Personal information
- Date of birth: 20 July 1984 (age 40)
- Original team(s): Aberfeldie
- Debut: Round 1, 28 March 2005, Collingwood vs. Western Bulldogs, at Melbourne Cricket Ground
- Height: 204 cm (6 ft 8 in)
- Weight: 97 kg (214 lb)

Playing career^{1}
- Years: Club / Games (Goals)
- 2005–2006: Collingwood / 14 (4)
- ^{1} Playing statistics correct to the end of 2006.

= David Fanning (footballer) =

Australian rules footballer, born 1984

David Fanning (born 20 July 1984) is an Australian rules footballer and former basketball player. He is currently with the Newtown eagles and teaches at Belmont High School.

Former NBL basketballer with the Cairns Taipans, Fanning was placed onto the Collingwood rookie list in 2004 as a project player.
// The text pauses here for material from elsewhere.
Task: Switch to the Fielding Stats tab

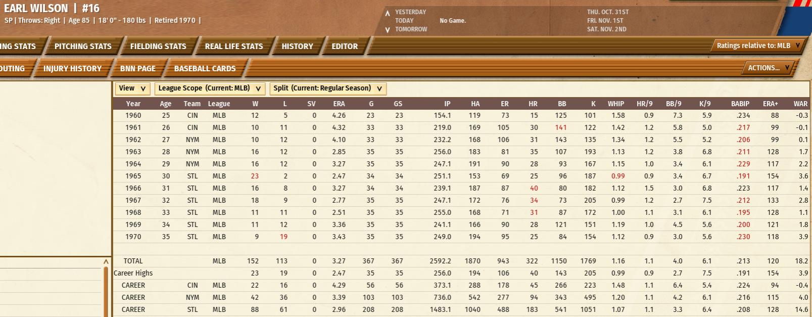Action: 158,47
At 204 cm in height, he was a fast moving ruckman who spent most of the season on the sidelines, needing a knee reconstruction, but was retained on the rookie list for 2005, and with injuries to Guy Richards he was immediately promoted and played Round 1. He was omitted the next week but returned later on in the season and showed improvement each match he played kicking 12 goals in round 4. Among many highlights David had in the season of 2005, the one that stands out was when he accidentally kicked the ball backwards whilst attempting a forward kick and miraculously hitting the target. David progressed as if he had purposely kicked this ball in a backwards direction. He adapted to the game, ending up playing 13 games in his debut season and was then elevated to the senior list for 2006.

In 2006 he improved his ability skill wise, however he could not perform at the top level when required, playing only one senior game for the year. He was delisted at the end of the season with other talls.

After leaving the football club he became a teacher and worked at Coburg High for several years before moving on to Belmont High.